I am new to python and can use any help I can get. I am on a win7 machine and am using python 3.5 (anaconda)
I am trying to iterate through multiple CSV files (10k +) within a folder, checking for any value within that file that exceeds a predefined threshold.
I would like to build a dictionary, or list/tuple (basically whatever most resembles an sql table) using a sub-string of the filename as a unique identifier for a name field and have another column with total count of files that had values that exceeded the given threshold.
I don't expect any of you to do this for me as it is great practice, but I would appreciate any recommendations for modules that may make this a bit easier.
I've been able to check a file for a value but this is only about 10 minutes into this quest and I am not sure how I'd iterate through multiple files and build the table etc.. Thanks!
import numpy as np
path = 'C:\\path'
file = 'file.csv'
with open(path+file) as f:
my_data = np.genfromtxt(path+file, delimiter = ",")
for data in my_data:
if -1 in my_data:
print("it sure is")
Here is working Pandas solution:
import glob
import os
import pandas as pd
all_files = glob.glob(r'd:/temp/csv/*.csv')
threshold = 100
data = []
for f in all_files:
data.append([os.path.basename(f),
(pd.read_csv(f, header=None) > threshold).sum().sum()])
df = pd.DataFrame(data, columns=['file','count'])
print(df)
# optionally save DataFrame to SQL table (`conn` - is a SQLAlchemy connection)
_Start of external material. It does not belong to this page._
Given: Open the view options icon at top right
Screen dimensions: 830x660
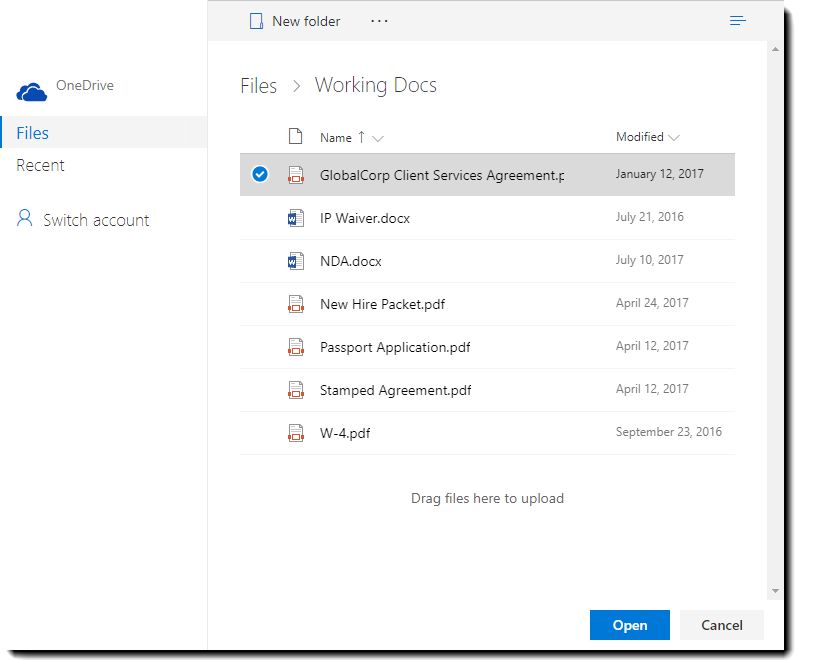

#df.to_sql('table_name', conn)
Output:
file count
0 1.csv 2
1 2.csv 3
Test Data:
1.csv:
1,2,3,400
10,111,45,67
2.csv:
1,200,300,4
10,222,45,67
UPDATE:
you can parse the first number from the filename this way:
In [87]: import re
In [88]: f
Out[88]: '/path/to/touchscreen_data_123456_1456789456_178.16.66.3'
In [89]: re.sub(r'.*_\D+_(\d+)_\d+.*', r'\1', f)
Out[89]: '123456'